Or, quand on cherche quelles traces cette nature a laissées dans son œuvre, c’est à peine si on en trouve. De son séjour en Bretagne, on dirait qu’il ne lui est resté aucun souvenir. Il a goûté cependant le charme mélancolique ou sauvage de la terre bretonne. Certaines lettres de sa jeunesse le prouvent j’ai déjà eu l’occasion d’en extraire un joli passage sur la vallée de la Rance vue à l’automne des remparts de Dinan. Mais, de ces impressions, rien n’est passé dans ses essais poétiques de cette époque. Une pièce, datée d’octobre 1838, semble au premier moment devoir quelque chose aux « marines que le jeune homme a pu contempler pendant ses courses d’août et de septembre, et particulièrement au spectacle des marées de l’équinoxe


Ô tempête, ô beauté, nature échevelée,
Océan, vieux lion, crinière soulevée,
Qui croises ton regard avec l’éclair des cieux[1]

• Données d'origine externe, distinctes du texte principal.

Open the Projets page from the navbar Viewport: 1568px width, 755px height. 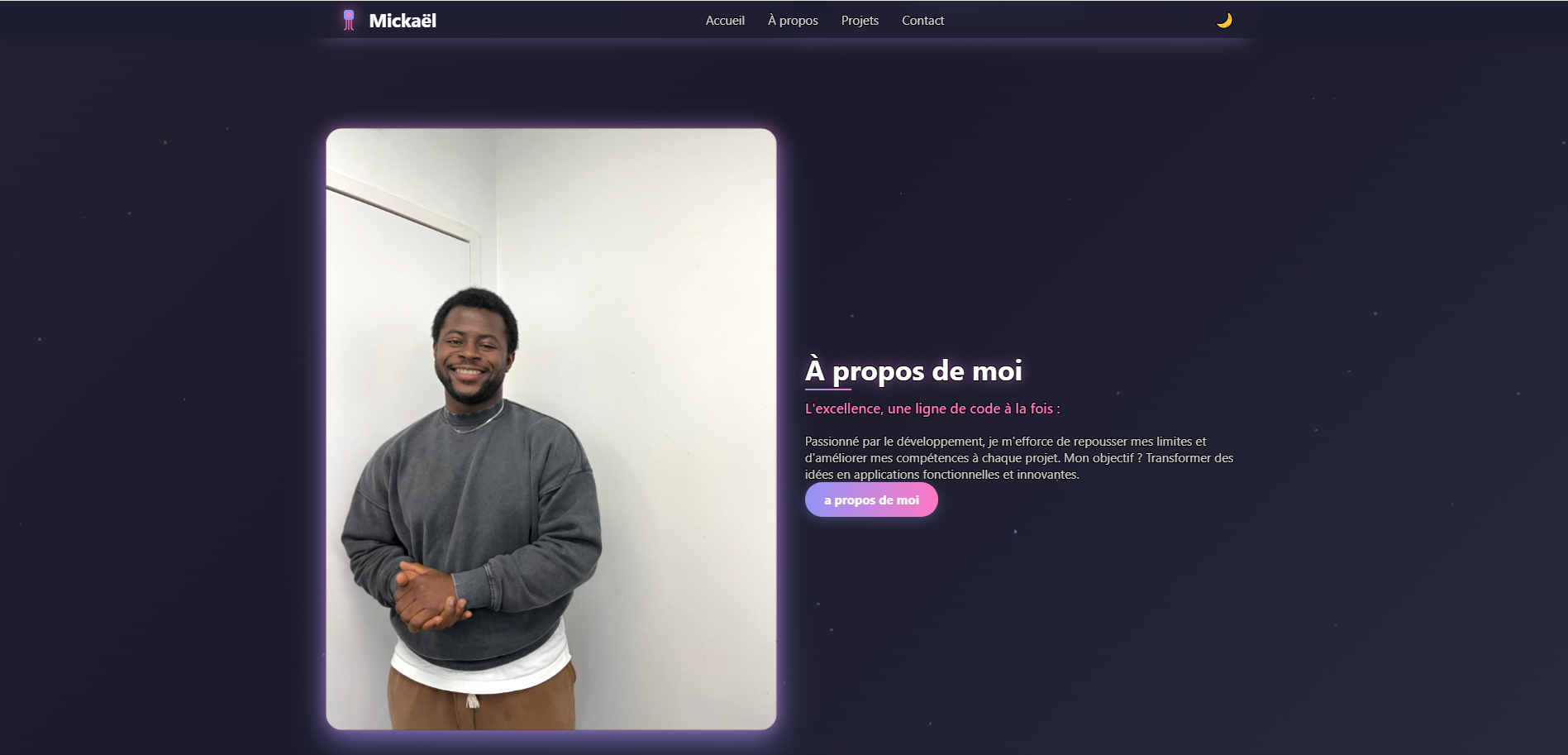pyautogui.click(x=860, y=21)
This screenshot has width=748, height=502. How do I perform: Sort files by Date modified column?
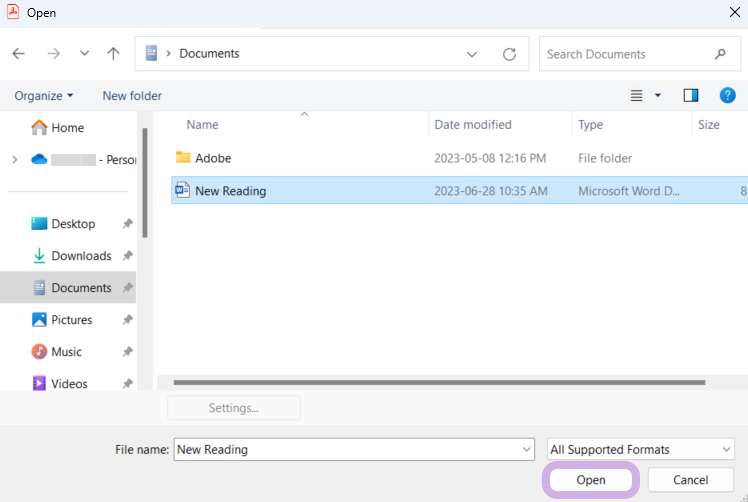473,125
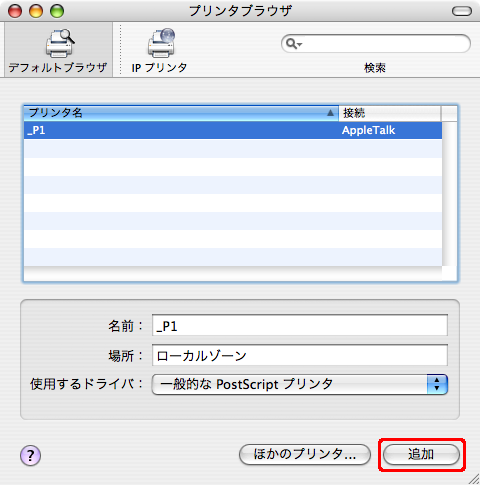Click the green zoom window button

click(57, 11)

Mais on s’aperçoit, sans aller plus loin, que cette image ne s’est oiïerte à son esprit qu’à travers une pièce bien connue des Feuilles d’Automne. Si l’on veut, dans sa poésie, découvrir à toute force quelque vision personnelle des côtes de Bretagne et de l’Océan furieux qui les bat, il faut les aller chercher dans ses poèmes celtiques. Quand il décrit le château fort du Jarle de Kemper, manifestement il se souvient de la baie des Trépassés :


Sous le fouet redoublé des rafales d’hiver,
La tour du vieux Komor dressait sa masse haute,
Telle qu’un cormoran qui regarde la mer.

Un grondement immense enveloppait la côte.
Sur les fiots palpitaient, blêmes, de toutes parts,
Les âmes des noyés qui moururent en faute[2].


Dans Le Massacre de Mona revient, à plusieurs reprises, comme un accompagnement lugubre, une sorte de basse continue qui, par instants, domine et interrompt le récitatif du Barde, le

  1. Premières Poésies : Saint Jean.
  2. Poèmes Barbares : Le jugement de Komor.